* [Exercise prompt]: Each line below has to be set down again exactly.

* [Supplied records]:
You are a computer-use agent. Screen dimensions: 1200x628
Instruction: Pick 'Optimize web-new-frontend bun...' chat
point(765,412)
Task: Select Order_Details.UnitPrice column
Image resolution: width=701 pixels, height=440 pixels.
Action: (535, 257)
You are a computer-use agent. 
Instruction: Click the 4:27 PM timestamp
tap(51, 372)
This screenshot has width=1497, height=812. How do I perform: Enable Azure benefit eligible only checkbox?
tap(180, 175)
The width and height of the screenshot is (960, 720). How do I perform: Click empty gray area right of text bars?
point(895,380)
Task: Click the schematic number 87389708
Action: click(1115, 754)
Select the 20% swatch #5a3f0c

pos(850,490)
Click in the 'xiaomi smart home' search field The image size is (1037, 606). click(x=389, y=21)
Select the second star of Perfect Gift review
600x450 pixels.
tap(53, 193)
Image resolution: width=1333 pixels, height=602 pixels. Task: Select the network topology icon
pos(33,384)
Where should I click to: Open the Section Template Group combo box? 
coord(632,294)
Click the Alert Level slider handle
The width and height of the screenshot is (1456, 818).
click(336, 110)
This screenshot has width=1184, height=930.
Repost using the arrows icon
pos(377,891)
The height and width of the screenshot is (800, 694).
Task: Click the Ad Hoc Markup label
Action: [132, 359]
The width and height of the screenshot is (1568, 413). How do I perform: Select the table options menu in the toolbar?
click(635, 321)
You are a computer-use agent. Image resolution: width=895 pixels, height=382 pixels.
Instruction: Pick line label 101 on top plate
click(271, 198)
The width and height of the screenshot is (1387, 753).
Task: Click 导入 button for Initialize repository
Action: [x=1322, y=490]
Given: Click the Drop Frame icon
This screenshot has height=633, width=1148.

* [Answer]:
You are a computer-use agent. Screen dimensions: 1200x628
Instruction: Pick 'Optimize web-new-frontend bun...' chat
point(765,412)
Task: Select Order_Details.UnitPrice column
Image resolution: width=701 pixels, height=440 pixels.
Action: (535, 257)
You are a computer-use agent. 
Instruction: Click the 4:27 PM timestamp
tap(51, 372)
This screenshot has width=1497, height=812. How do I perform: Enable Azure benefit eligible only checkbox?
tap(180, 175)
The width and height of the screenshot is (960, 720). How do I perform: Click empty gray area right of text bars?
point(895,380)
Task: Click the schematic number 87389708
Action: click(1115, 754)
Select the 20% swatch #5a3f0c

pos(850,490)
Click in the 'xiaomi smart home' search field The image size is (1037, 606). click(x=389, y=21)
Select the second star of Perfect Gift review
600x450 pixels.
tap(53, 193)
Image resolution: width=1333 pixels, height=602 pixels. Task: Select the network topology icon
pos(33,384)
Where should I click to: Open the Section Template Group combo box? 
coord(632,294)
Click the Alert Level slider handle
The width and height of the screenshot is (1456, 818).
click(336, 110)
This screenshot has width=1184, height=930.
Repost using the arrows icon
pos(377,891)
The height and width of the screenshot is (800, 694).
Task: Click the Ad Hoc Markup label
Action: [132, 359]
The width and height of the screenshot is (1568, 413). How do I perform: Select the table options menu in the toolbar?
click(635, 321)
You are a computer-use agent. Image resolution: width=895 pixels, height=382 pixels.
Instruction: Pick line label 101 on top plate
click(271, 198)
The width and height of the screenshot is (1387, 753).
Task: Click 导入 button for Initialize repository
Action: [x=1322, y=490]
Given: Click the Drop Frame icon
This screenshot has height=633, width=1148.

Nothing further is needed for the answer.